> **TASK INSTRUCTIONS**
Copy the entries exactly, through the "Given: Go to previous scorecard date" line.

DATA EXTRACT START

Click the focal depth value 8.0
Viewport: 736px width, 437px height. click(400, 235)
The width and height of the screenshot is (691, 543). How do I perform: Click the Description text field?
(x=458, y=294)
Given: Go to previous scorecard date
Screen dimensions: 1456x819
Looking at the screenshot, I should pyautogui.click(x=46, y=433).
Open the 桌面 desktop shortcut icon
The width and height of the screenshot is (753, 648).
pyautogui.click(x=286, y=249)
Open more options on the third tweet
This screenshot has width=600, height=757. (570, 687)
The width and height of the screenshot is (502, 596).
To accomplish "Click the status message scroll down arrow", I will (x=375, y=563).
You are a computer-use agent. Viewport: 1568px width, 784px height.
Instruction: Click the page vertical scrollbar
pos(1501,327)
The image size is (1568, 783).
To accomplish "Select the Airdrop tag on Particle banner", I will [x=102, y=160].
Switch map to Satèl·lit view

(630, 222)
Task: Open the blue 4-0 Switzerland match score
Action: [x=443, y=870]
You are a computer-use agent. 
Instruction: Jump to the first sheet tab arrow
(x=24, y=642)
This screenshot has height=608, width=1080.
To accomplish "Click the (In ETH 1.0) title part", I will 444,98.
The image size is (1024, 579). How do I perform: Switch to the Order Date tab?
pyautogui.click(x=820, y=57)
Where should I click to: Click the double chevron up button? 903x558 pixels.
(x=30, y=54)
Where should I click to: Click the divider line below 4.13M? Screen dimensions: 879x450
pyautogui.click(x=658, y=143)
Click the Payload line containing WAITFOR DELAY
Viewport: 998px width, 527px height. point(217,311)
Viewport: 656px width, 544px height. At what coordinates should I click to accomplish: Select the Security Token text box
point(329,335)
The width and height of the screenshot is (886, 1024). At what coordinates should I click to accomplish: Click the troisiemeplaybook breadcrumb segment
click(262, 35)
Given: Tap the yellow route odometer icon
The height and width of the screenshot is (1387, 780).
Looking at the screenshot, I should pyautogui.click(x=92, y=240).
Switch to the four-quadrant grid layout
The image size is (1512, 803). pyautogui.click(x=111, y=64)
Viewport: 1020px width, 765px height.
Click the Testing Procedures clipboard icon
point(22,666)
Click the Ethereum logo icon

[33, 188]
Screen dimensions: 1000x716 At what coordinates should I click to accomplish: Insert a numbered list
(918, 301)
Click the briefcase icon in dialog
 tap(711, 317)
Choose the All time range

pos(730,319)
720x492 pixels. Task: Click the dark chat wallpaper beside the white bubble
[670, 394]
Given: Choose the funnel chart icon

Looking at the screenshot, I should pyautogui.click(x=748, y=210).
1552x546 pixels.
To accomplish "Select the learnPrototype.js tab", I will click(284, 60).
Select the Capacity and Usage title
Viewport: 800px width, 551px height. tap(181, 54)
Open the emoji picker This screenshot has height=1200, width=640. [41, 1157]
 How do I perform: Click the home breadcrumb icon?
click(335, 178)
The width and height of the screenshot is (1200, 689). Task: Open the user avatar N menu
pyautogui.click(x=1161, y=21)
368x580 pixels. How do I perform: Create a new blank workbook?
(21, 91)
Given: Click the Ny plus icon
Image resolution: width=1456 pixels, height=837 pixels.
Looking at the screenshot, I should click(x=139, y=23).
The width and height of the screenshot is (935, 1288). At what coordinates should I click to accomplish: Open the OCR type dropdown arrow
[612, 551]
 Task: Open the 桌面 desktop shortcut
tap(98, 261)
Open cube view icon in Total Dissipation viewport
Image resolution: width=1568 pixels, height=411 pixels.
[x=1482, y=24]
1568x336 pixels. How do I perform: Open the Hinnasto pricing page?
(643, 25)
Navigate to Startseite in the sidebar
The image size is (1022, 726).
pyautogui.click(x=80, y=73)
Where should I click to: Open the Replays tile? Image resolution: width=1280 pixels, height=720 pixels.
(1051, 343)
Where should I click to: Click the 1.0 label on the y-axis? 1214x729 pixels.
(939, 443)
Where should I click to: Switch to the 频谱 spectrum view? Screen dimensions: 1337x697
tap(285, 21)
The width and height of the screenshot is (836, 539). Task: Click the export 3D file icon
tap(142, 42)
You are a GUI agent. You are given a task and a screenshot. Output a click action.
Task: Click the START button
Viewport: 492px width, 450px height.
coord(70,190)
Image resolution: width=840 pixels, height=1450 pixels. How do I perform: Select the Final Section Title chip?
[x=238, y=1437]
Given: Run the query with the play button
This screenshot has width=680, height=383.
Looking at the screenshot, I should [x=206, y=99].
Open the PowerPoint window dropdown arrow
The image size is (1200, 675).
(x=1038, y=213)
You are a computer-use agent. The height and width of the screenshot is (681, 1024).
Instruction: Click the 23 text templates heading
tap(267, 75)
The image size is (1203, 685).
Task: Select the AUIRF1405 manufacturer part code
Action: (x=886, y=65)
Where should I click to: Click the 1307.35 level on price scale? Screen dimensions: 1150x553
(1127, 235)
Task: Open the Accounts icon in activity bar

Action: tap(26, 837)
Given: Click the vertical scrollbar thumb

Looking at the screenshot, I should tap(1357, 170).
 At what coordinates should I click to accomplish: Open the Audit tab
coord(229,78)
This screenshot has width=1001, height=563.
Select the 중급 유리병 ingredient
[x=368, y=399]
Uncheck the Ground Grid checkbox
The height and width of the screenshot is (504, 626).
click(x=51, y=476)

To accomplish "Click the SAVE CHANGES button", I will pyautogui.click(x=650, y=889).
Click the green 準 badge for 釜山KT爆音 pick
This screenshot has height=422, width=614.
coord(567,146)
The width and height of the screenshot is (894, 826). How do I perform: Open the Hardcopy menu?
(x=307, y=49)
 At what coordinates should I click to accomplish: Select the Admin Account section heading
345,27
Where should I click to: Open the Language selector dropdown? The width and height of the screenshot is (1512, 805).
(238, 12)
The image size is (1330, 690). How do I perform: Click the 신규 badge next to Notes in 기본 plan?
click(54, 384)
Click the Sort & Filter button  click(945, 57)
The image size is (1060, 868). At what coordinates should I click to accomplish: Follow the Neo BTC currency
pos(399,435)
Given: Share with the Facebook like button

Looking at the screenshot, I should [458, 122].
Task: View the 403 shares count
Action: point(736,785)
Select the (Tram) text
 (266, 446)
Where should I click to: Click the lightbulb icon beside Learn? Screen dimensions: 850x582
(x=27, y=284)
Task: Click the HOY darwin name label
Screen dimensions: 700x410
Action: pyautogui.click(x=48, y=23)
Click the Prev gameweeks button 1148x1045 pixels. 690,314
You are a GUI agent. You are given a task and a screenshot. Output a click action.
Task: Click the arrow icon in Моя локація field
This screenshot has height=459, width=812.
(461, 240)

DATA EXTRACT END

> **EXERCISE SOLUTION**
Click the focal depth value 8.0
Viewport: 736px width, 437px height. click(400, 235)
The width and height of the screenshot is (691, 543). How do I perform: Click the Description text field?
(x=458, y=294)
Given: Go to previous scorecard date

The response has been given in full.